In the original article, this assertion is wrong except under special conditions that aren't described in the article. In computer systems you can have a latency of X and a throughput of Y, Z, or any number with no particular relation to X. Consider for example if I have a system with a throughput of 1000/s and a latency of 1ms, which satisfies the given relation but for no particular reason. Now suppose I add at the beginning of every request a 1-hour delay. Now my latency is 3600001ms, but my throughput is still 1000/s. The only thing that has changed is the number of requests in flight.

rawnlq · on Aug 7, 2016

If you assume that queue is bounded (which is true for real systems), then Little's Law does hold:

Number of requests in queue = latency * throughput

E.g., left hand side is a constant if you assume the system is fully utilized or constantly under max load.

trienism · on Aug 6, 2016

I'm thinking about this problem in the context of a data ingestion API where the requests are processed asynchronously.

The latency from the client to the backend is not really an issue so long as the request is processed at some point. In this situation, I'm looking at the throughput and cpu usage to see how far an instance can scale.

Am I missing something, or does latency not really play a large role in this particular scenario?

vikiomega9 · on Aug 7, 2016

Well, for your setup latency has no effect. The constraint here is how quickly you can process incoming requests. Throughput on the system would simply depend on how much of resource you have that process those requests.

zzzcpan · on Aug 6, 2016

> there is typically a tradeoff when it comes to throughput vs latency

I don't think it's that simple. Unless the algorithm does something periodically and blows up tail latency - the one with better throughput might do better on tail latency as well, but under the same load, which is more important than latency under higher load, that it can handle.

Jweb_Guru · on Aug 7, 2016

I think it would be more accurate to say one can often break a problem into a deterministic one with commuting stages, producing a fork-join algorithm that would be optimal if each step could be guaranteed to synchronously take exactly the same amount of time at each step, all hardware resources were truly saturated, and there was no communication overhead between parallel workers. For all of the above to be true, one would probably have to run the algorithm in serial on data that fit in L1, on a processor with no pipelining; in practice, a common strategy is to try to make the "horizontal" length of the stages larger (fitting problem instances into each stage, for example) to reduce the overall percentage of the time that's taken up by contention and communication overhead (or correlated problems like spurious aborts in the optimistic concurrency paradigm). Obviously, there are other tradeoffs that can be made to improve both latency and throughput (especially if you're dealing with a streaming problem and can employ latency hiding techniques like prefetching that exploit underutilized hardware), but I hope you'll agree that that particular sort of tradeoff (which is extremely common) does manifest as a latency-for-throughput-tradeoff; pipelining itself is a great example of that.

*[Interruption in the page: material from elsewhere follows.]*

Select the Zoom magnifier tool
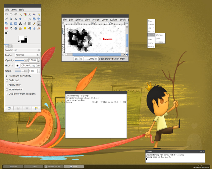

Another way to say the same thing is that many algorithms improve throughput by deprioritizing fairness; usually extremely simple algorithms with small constants are going to beat more complicated ones with larger constants unless you make the problem sizes large enough, so to make those more complex algorithms useful you often have to "artificially" increase the problem size.

> the one with better throughput might do better on tail latency as well, but under the same load, which is more important than latency under higher load, that it can handle.

If algorithm A performs worse at "the same load" than algorithm B, what sane benchmark is going to say algorithm A has better latency? Either there's a point where that ceases to be the case, or we can just say B has better latency and throughput.

jwatte · on Aug 7, 2016

The whole reason to use lock/wait free algorithms is to minimize latency. Else you can use cheap locks and he done with it!

And for latency, the worst var is what matters. With 10 occurrences per macro operation, about half of all operations will see 90 percentile latency at least once!